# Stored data
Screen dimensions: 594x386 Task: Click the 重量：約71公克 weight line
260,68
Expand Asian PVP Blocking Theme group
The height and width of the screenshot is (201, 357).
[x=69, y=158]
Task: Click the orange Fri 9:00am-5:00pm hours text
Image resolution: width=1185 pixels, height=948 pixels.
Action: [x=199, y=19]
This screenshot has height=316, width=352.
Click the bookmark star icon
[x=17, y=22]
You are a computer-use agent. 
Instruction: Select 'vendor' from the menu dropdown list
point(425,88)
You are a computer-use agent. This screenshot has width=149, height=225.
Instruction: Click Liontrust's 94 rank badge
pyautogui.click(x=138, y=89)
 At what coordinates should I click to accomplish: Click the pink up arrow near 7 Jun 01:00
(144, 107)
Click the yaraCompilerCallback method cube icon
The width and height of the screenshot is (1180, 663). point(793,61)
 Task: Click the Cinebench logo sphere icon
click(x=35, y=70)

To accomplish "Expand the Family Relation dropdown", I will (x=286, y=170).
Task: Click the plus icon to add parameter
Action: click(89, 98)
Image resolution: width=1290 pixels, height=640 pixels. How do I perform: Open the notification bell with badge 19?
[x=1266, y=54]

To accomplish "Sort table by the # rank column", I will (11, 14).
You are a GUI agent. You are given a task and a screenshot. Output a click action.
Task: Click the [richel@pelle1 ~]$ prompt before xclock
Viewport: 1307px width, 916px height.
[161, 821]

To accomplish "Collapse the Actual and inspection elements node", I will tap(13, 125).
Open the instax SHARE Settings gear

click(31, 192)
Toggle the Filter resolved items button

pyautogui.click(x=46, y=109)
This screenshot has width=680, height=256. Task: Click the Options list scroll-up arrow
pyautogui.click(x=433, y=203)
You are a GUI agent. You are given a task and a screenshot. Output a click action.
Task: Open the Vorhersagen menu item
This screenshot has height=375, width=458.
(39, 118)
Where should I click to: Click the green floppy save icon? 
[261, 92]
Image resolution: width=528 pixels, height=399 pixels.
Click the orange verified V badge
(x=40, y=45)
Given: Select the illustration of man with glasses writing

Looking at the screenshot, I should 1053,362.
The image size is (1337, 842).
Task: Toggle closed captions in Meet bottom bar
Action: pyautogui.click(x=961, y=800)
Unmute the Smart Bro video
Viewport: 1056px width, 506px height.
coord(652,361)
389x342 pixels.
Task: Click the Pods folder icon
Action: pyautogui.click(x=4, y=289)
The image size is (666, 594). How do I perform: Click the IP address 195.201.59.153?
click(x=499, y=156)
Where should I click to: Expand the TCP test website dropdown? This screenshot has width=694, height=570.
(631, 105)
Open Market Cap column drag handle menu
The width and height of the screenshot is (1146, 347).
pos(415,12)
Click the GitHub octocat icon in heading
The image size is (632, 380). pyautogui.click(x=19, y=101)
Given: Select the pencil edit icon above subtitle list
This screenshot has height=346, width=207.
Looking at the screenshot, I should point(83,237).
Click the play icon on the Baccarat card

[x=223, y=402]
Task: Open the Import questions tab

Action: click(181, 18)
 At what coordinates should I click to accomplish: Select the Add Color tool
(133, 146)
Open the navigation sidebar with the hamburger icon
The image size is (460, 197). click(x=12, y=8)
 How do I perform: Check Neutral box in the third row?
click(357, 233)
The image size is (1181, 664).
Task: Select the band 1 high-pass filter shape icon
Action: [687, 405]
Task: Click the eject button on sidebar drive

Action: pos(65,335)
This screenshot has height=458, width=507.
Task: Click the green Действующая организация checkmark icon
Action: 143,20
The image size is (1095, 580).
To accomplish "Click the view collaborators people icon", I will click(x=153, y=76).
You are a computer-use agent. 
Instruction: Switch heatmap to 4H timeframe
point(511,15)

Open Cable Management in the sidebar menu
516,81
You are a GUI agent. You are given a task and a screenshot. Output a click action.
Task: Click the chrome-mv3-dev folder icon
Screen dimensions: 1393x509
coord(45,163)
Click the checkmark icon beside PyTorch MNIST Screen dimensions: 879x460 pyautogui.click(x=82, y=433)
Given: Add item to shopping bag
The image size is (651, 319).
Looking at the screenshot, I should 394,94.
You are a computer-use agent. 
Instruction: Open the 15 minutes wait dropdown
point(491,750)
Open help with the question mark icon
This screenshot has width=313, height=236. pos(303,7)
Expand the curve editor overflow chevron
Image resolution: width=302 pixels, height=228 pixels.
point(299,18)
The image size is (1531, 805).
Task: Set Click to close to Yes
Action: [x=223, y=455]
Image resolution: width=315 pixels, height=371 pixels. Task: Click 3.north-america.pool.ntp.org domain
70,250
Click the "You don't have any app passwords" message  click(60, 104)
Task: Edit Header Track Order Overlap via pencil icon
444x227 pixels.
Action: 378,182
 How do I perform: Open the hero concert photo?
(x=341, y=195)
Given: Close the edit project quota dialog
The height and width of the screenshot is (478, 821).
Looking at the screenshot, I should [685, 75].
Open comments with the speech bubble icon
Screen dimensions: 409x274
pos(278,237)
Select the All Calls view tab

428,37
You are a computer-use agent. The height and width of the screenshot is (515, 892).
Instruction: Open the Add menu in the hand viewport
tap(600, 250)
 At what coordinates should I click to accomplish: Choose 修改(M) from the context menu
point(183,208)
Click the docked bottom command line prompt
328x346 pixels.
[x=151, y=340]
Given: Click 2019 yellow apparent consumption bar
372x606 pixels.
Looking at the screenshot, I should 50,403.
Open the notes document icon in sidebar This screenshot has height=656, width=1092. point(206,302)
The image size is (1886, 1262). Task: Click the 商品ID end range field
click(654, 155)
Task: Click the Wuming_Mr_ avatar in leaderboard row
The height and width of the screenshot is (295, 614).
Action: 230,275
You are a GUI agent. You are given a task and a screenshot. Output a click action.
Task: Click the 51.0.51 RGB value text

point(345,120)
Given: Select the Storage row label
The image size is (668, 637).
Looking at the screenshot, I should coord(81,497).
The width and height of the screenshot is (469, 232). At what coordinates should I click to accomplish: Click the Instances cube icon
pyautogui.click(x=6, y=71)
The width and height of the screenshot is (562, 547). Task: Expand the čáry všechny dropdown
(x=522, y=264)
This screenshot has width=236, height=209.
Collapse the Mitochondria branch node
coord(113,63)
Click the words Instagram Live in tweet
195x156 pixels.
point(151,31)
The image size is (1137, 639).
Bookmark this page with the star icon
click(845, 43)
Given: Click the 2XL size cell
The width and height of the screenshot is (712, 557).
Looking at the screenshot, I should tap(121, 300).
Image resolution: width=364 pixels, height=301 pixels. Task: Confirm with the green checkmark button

# What you are asked to do
Copy each line of the data above that holds "pencil".

# Written solution
Given: Select the pencil edit icon above subtitle list
Task: Edit Header Track Order Overlap via pencil icon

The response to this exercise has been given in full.